Harris, 489 U.S. at 391 (emphasis added). Put differently, the relevant policy must be “the moving force of the constitutional violation.” Monell, 436 U.S. at 694–95; Polk County v. Dodson, 454 U.S. 312, 326 (1981). In sum, to make out a Monell claim against a city for an inadequate training policy, a plaintiff must allege that (1) the city enacted the challenged policy with deliberate indifference and that (2) the relevant policy caused her injuries. In the present case, Defendants are correct that Plaintiff’s Complaint exceeds the scope of Monell liability. First, Plaintiff has not alleged that either the City of Lynchburg or BRRJA has acted with deliberate indifference, and second, Plaintiff has not presented sufficient facts to make out a plausible claim that the City’s policy caused his injuries. Turning first to Plaintiff’s failure
to plead deliberate indifference, in his Complaint, Plaintiff merely states—albeit in a conclusory manner—that Defendants have a policy of hiring untrained officers. Dkt. 45 at 3–4. He bases this assertion on two supposedly untrained officers he encountered in the Lynchburg Adult Detention Center.

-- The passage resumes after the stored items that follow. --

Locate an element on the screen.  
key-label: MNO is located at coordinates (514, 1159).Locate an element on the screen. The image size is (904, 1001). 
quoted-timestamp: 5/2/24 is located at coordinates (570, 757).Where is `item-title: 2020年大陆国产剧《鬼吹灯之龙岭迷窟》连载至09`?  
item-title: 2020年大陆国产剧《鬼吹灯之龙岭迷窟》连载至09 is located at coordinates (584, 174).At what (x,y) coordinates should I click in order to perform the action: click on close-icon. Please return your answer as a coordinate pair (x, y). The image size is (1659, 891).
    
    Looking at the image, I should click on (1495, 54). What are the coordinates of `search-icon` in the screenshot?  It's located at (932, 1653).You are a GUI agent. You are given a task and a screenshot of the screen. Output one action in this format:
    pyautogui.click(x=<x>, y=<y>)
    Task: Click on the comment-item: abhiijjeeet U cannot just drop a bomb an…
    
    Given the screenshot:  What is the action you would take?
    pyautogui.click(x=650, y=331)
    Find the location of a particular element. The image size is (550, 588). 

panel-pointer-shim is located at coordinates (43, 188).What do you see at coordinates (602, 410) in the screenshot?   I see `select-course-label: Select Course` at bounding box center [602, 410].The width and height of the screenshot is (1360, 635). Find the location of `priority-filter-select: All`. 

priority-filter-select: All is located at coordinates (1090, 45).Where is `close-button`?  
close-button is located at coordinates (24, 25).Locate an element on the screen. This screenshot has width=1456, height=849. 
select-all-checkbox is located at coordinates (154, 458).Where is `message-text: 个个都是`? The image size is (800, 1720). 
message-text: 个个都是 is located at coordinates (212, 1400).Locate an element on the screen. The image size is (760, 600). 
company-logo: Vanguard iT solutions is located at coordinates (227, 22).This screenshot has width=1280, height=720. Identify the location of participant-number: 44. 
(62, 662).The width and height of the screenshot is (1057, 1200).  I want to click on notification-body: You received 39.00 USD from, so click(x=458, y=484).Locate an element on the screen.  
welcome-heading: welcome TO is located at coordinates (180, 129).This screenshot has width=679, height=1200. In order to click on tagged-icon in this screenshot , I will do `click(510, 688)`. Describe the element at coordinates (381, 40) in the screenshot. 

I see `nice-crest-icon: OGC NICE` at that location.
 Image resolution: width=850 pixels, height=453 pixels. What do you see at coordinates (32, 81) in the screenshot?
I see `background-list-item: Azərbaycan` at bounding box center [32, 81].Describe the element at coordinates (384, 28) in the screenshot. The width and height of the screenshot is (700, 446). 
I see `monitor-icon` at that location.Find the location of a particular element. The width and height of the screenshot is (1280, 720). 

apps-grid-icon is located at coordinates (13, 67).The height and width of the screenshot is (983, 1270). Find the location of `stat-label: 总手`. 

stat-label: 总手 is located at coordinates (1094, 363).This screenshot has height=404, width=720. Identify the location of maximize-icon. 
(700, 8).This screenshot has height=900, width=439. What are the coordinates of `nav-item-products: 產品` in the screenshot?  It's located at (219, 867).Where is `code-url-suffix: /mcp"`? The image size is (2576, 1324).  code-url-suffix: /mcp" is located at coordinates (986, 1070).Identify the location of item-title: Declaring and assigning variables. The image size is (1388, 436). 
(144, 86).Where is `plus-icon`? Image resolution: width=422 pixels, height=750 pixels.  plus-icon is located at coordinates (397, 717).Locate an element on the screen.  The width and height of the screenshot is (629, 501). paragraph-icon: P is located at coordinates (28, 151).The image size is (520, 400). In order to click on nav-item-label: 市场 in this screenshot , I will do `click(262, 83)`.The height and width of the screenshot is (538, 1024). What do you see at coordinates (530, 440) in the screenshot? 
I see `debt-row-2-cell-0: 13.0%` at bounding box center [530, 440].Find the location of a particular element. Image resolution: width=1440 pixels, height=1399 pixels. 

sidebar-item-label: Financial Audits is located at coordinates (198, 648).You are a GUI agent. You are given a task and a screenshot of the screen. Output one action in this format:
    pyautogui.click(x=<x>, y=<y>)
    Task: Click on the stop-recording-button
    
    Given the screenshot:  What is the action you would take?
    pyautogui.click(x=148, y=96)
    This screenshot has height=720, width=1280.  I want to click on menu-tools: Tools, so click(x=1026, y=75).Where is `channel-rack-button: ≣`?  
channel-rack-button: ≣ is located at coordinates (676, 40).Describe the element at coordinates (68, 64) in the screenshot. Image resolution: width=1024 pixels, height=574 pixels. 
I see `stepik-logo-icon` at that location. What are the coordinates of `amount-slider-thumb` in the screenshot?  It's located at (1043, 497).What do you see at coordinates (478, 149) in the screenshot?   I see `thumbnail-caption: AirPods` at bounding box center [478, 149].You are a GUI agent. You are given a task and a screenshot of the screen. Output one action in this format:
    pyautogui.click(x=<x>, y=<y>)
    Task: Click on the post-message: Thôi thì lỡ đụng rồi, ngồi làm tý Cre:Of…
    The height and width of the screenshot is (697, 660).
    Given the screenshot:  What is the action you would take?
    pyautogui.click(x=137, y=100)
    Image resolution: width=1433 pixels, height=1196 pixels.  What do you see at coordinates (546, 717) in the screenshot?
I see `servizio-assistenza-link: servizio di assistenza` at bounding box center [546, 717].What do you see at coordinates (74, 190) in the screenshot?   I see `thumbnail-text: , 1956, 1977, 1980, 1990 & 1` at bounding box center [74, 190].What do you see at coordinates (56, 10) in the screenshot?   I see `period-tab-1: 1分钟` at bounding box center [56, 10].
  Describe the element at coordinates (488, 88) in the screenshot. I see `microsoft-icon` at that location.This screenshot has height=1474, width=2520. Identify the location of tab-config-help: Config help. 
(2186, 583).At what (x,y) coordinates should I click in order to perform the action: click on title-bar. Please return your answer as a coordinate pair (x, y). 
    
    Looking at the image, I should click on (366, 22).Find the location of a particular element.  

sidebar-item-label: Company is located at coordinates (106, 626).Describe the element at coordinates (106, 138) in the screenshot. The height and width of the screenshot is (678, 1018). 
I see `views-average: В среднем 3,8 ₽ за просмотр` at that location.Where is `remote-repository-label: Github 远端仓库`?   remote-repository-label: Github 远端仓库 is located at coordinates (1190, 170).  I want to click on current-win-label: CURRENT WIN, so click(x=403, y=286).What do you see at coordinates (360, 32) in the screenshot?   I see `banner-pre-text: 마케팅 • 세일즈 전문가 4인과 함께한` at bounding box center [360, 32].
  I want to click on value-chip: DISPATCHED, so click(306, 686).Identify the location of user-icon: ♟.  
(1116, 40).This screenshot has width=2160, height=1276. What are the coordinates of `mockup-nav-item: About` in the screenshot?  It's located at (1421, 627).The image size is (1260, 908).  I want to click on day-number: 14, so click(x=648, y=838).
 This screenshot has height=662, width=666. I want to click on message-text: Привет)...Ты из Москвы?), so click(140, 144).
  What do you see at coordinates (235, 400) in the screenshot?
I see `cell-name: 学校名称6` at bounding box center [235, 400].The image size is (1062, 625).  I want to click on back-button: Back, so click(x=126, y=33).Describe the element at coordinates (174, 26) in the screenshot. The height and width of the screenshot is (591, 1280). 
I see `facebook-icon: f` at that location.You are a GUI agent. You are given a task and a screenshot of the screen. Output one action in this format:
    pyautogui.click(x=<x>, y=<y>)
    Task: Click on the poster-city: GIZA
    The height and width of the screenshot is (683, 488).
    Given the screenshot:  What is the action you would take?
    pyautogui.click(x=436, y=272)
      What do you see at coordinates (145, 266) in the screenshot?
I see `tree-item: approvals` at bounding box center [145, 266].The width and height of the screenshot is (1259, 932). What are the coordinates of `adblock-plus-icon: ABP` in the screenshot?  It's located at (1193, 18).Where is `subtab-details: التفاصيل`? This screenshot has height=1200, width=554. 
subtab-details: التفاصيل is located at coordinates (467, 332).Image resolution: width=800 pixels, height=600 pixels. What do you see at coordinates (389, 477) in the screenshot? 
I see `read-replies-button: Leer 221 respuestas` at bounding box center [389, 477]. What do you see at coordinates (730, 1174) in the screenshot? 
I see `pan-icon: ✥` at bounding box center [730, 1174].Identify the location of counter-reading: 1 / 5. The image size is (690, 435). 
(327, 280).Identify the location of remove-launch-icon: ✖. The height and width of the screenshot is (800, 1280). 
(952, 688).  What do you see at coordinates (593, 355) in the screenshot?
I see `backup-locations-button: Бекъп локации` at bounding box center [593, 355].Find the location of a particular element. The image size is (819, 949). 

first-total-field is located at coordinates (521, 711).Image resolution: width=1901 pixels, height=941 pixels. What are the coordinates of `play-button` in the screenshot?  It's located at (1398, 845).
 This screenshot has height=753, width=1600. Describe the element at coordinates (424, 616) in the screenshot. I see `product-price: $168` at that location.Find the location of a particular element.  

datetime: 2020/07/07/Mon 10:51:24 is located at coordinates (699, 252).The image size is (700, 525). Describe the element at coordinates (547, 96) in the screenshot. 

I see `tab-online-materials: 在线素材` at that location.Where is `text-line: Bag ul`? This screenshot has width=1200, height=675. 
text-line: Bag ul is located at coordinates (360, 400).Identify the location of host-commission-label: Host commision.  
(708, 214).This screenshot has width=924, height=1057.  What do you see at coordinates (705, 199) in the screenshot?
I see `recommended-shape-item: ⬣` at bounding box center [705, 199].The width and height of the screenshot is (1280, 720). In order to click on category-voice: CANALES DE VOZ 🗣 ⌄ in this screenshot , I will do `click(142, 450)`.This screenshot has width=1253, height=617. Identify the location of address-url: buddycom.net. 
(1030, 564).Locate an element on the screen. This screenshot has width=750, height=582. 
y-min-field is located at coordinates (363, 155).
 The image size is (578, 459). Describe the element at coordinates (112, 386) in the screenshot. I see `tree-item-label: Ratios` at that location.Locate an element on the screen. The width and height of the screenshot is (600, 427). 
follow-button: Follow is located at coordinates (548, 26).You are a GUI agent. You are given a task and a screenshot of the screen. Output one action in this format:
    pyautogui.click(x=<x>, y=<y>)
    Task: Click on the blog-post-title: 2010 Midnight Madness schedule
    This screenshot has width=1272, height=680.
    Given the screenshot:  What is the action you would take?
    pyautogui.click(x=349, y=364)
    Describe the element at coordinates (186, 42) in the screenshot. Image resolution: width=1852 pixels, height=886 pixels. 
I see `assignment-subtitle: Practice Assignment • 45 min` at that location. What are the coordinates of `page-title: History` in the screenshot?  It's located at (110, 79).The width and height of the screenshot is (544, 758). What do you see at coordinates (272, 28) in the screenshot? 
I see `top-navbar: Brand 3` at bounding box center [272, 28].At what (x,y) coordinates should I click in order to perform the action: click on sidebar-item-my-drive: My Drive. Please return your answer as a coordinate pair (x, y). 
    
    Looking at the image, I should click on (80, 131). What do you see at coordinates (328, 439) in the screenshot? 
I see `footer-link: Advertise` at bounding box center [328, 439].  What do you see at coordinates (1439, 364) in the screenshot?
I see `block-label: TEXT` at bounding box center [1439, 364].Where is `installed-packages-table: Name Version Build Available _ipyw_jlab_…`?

Id. at 3. Of course, he does not allege in what respect they were improperly trained. Nor has he identified any other examples of poorly trained officers. See id. Indeed, he has not even averred that this policy has existed over time or that it was designed with deliberate indifference. More importantly, Plaintiff “does not point to [any] specific deficienc[y]” with the City’s policy—a usual prerequisite to make out a failure to train claim. Rowell v. City of Hickory, 341 F. App’x 912, 916 (4th Cir. 2009). It follows that “[t]his is exactly the type of case [the Supreme Court has] noted would not measure up.” Id. Thus, even accepting all of Plaintiff’s allegations as true, he has not made out a Monell failure to train claim against the City of Lynchburg or BRRJA as he has not represented that either acted with deliberate indifference. Moreover, even assuming Plaintiff has established that the City has a policy or custom of hiring untrained, inexperienced employees—and he has not—Plaintiff has failed to plausibly
allege that the City’s policy actually caused his injuries. A reasonable person, regardless of training, ought to know that leaving an individual in a prison cell for 36 to 50 hours with only toilet water to drink is inhumane and dangerous. Id. at 4. It is, therefore, implausible that Plaintiff’s “injury [would] have been avoided had the employee[s] been trained.” Harris, 489 U.S. at 391. Depriving individuals of drinkable water is not the “obvious consequence” of failing to provide officers with training. Brown, 520 U.S. at 409. Plaintiff’s allegations are undoubtedly horrific, but “[t]o impose liability [on the municipal Defendants] under th[e]se circumstances would be” akin to allowing respondeat superior liability against the municipality. Tuttle, 471 U.S. at 821. And that cannot be. See Harris, 489 U.S. at 392. Plaintiff, therefore, has failed to
allege a plausible claim that the Defendants’ purported policy was the “moving force” behind his injuries. Monell, 436 U.S. at 694–95. Accordingly, the City of Lynchburg and BRRJA’s Motions to Dismiss will be granted. CONCLUSION For the above reasons, Defendants City of Lynchburg and Blue Ridge Regional Jail Authority’s Motions to Dismiss are GRANTED. Dkt. 46; Dkt. 47. The City of Lynchburg and the Blue Ridge Regional Jail Authority are hereby DISMISSED from the case. It is so ORDERED. The Clerk of Court is directed to send this Memorandum Opinion & Order to all counsel of record. Entered this 8th day of September 2023.